(Text and item location entries)
_ _ _ _ _ _ _

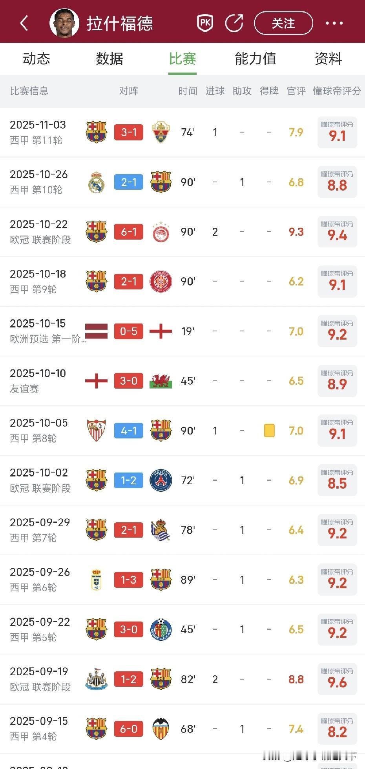Image resolution: width=365 pixels, height=769 pixels.
Task: Open the PK comparison shield icon
Action: click(x=205, y=23)
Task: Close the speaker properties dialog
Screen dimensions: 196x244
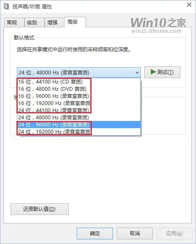Action: coord(189,5)
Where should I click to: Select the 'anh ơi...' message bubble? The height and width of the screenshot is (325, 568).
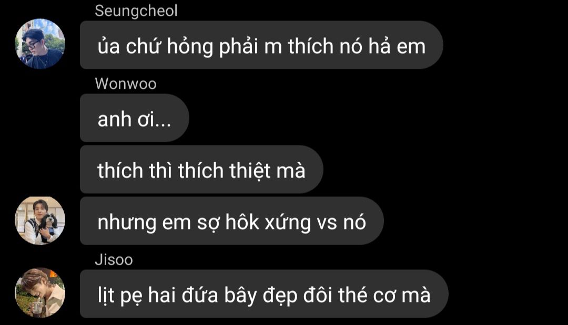135,118
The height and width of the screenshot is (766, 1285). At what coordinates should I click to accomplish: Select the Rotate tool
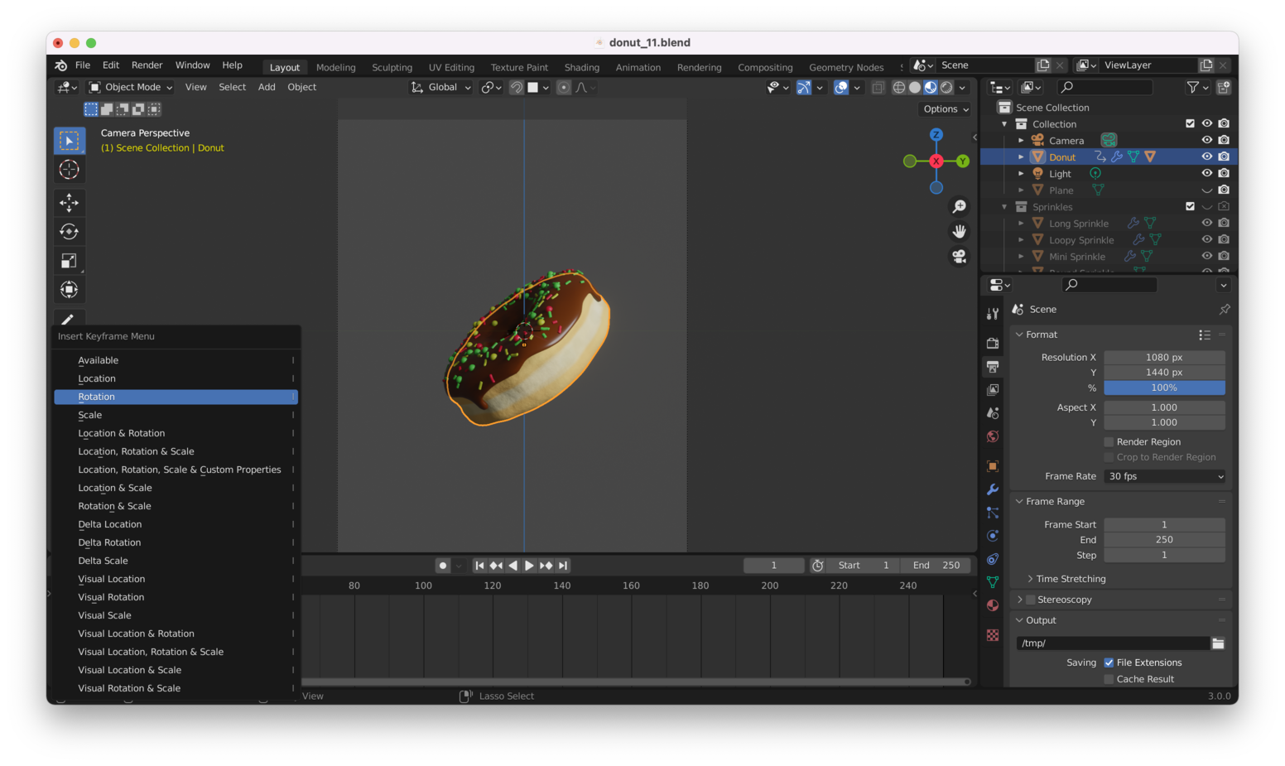[x=69, y=231]
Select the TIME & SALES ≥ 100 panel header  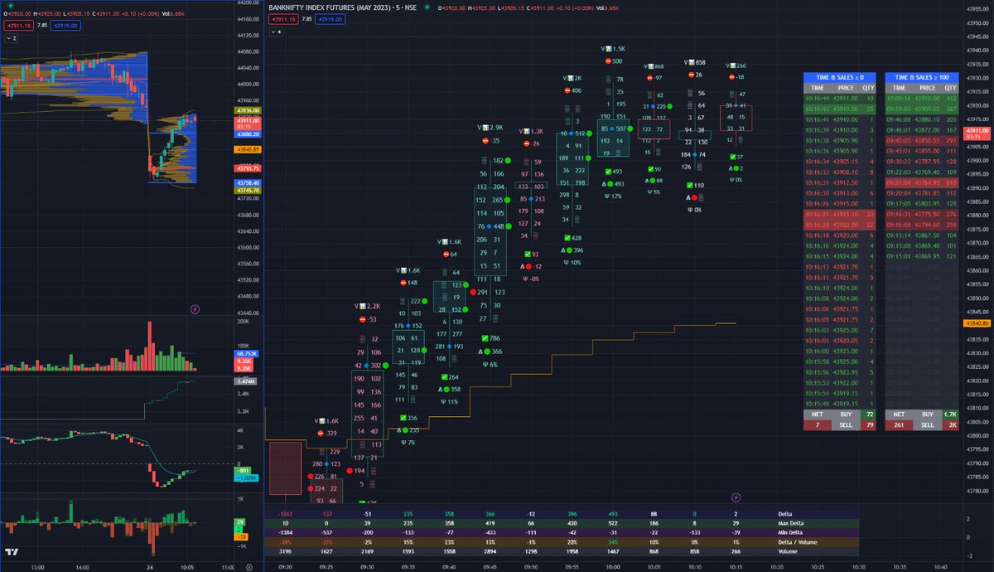tap(924, 77)
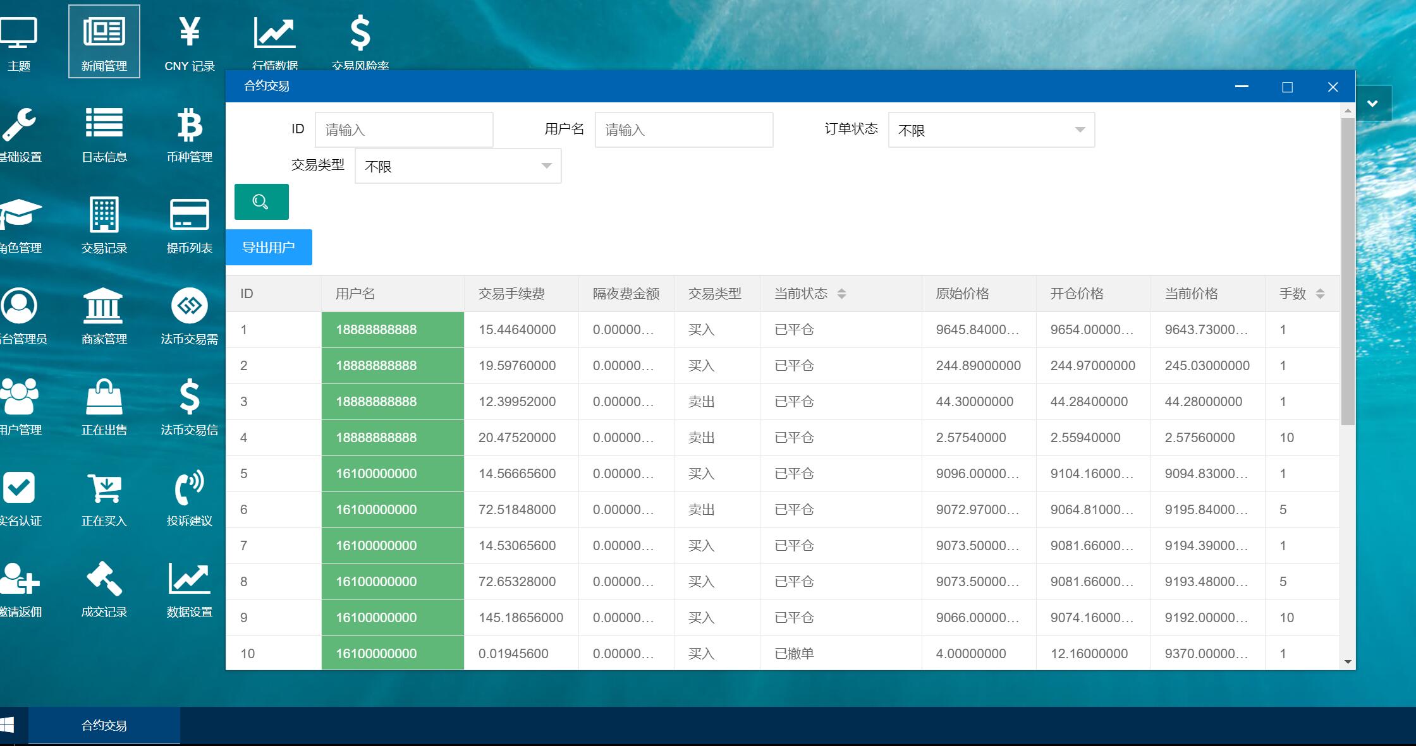Expand the chevron dropdown right of window
Screen dimensions: 1416x746
[x=1372, y=104]
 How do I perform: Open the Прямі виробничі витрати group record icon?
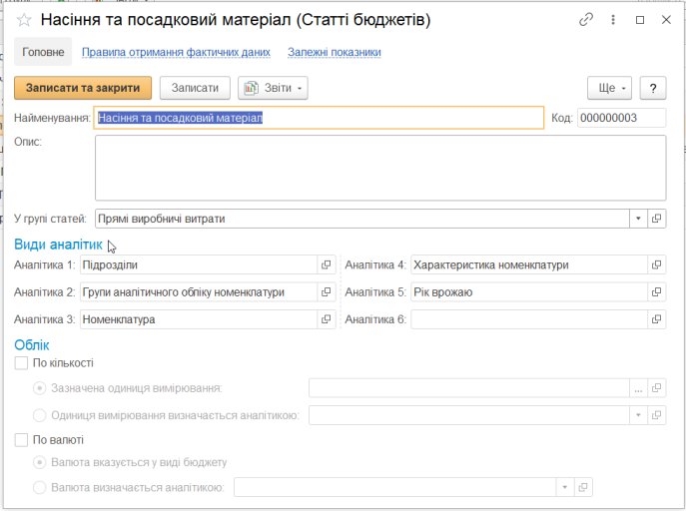[656, 219]
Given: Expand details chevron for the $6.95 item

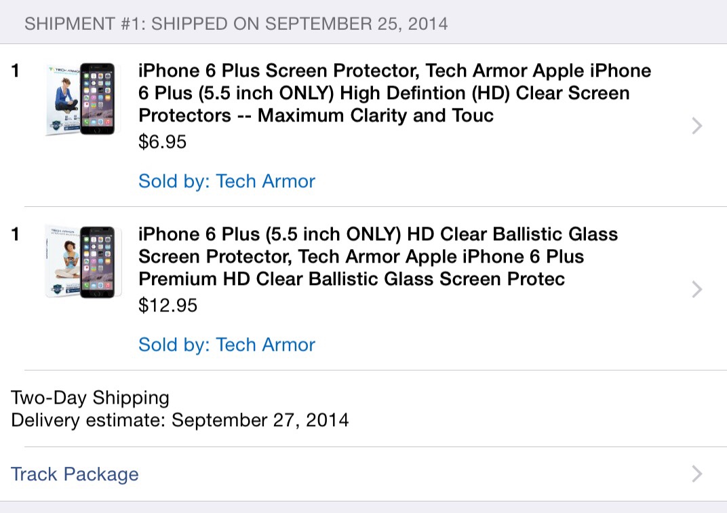Looking at the screenshot, I should click(696, 126).
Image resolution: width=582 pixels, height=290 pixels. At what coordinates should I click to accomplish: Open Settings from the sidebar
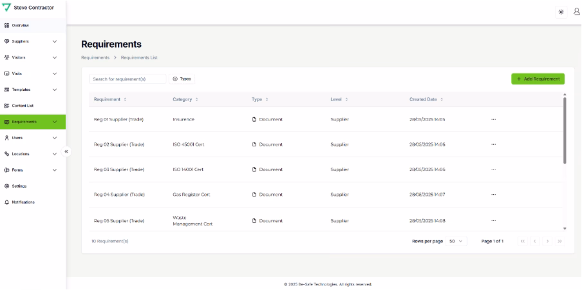tap(19, 186)
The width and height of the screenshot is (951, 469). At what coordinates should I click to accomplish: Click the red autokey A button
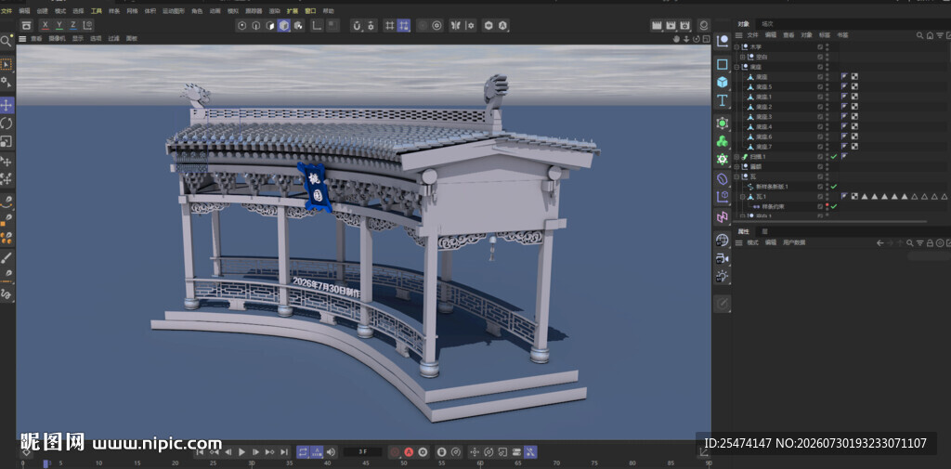(409, 452)
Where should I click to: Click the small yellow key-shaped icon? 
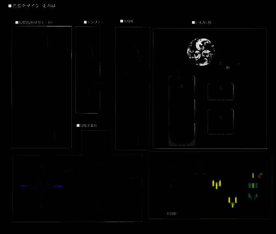(x=260, y=175)
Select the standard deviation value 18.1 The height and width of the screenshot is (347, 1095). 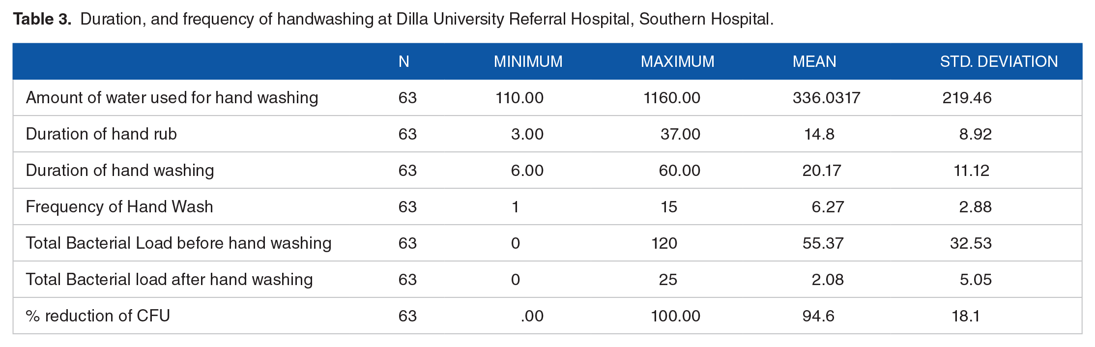click(966, 316)
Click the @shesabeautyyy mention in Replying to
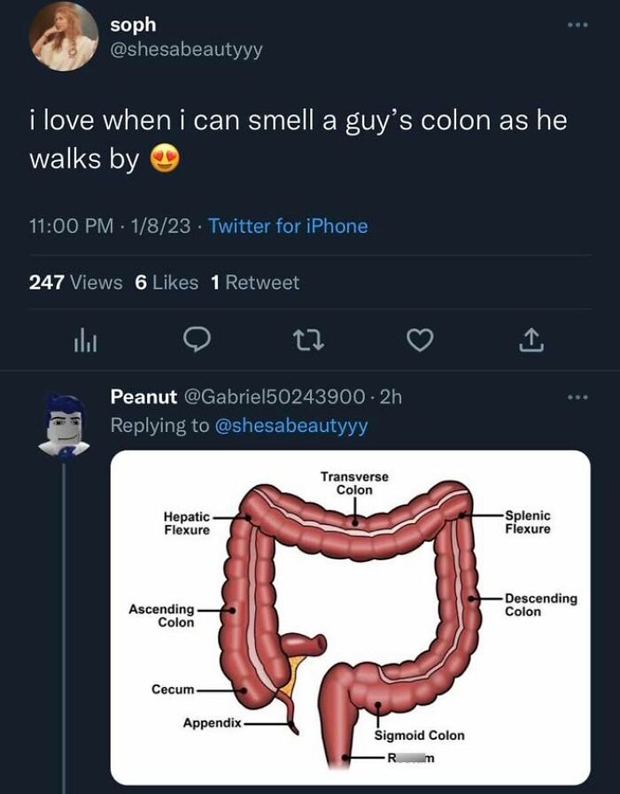 click(x=291, y=426)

_ _ _ _ _ _ _

▶ Exercise goal:
Pick out each line of the records containing the word "accomplish" and copy those lines, treating uppercase and lowercase as different.

▶ Written solution:
The height and width of the screenshot is (766, 1285). At what coordinates should I click to accomplish: Select the Rotate tool
Image resolution: width=582 pixels, height=290 pixels. At what coordinates should I click to accomplish: Open Settings from the sidebar
The width and height of the screenshot is (951, 469). At what coordinates should I click to accomplish: Click the red autokey A button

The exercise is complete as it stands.